29 Mar 2018


Energy levels can become depleted, and so need to be managed carefully and allowed sufficient time to recover. Research tells us that this is especially important as we age, as our natural capacity for energy production decreases.

We know that when we’re focused on a challenging task we can sustain our energy by taking short recovery breaks (Jim Loehr in The Corporate Athlete suggests 5-15 minutes every 90 minutes) and that the fitter we are, physically and emotionally, the shorter the time interval needed to recover from and then sustain energy output. But how else can we boost our energy supplies?

SLEEP is just as important as exercise when managing energy, recent research suggests. Simple ways to improve the quality of your sleep include going to bed early and waking up early, and getting up at the same time every day to help orientate the body’s energy clock.

MOVEMENT throughout the day is vital, because it facilitates oxygen transport to the cells. Don’t sit for long periods of time without taking a break to move and stretch the large muscle groups. This is in addition to any planned exercise programme.

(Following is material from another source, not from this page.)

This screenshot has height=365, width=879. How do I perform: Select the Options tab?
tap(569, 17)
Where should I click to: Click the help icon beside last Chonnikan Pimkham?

GLUCOSE intake also has a cycle that affects energy production. Its breakdown promotes oxygen use and energy release, so refuel every three or four hours of your waking day. Nutritional habits that help stabilise blood glucose include eating light and often, taking breakfast every day (it boosts energy production), consuming low glycaemic foods (promoting the slow and sustained release of energy) and eating until you’re satisfied rather than full.

DRINK WATER every 30-60 minutes, as effective cell function relies heavily on being well hydrated. Even mild hydration can compromise brain function by 20 per cent or more.

PHYSICAL EXERCISE has a major effect on energy production and a minimum of two weekly cardiovascular interval workouts are required to maintain full cardiovascular energy output. Two shorter (15-20 minutes) strength training sessions per week are also recommended in order to maintain optimal muscle capacity and bone density, supporting energy production as we age.

MAKING A MISSION STATEMENT for your wellbeing and energy is a great way to add direction and purpose to your efforts, especially during tough times. Make a clear and concise statement, backed up by a list of six realistic goals that you wish to achieve in terms of your health and fitness.

ENERGY CHARGERS, or people who energise you, are great to have around. They don’t have to always agree with you, but they have positive attitudes and will work with you towards common goals. Energy sappers, meanwhile, tend to have a “can’t do” attitude. Leaders with great energy are often surrounded by energy chargers and, as a result, are grounded in truth, are purpose driven and inspire hope and action in those they are leading.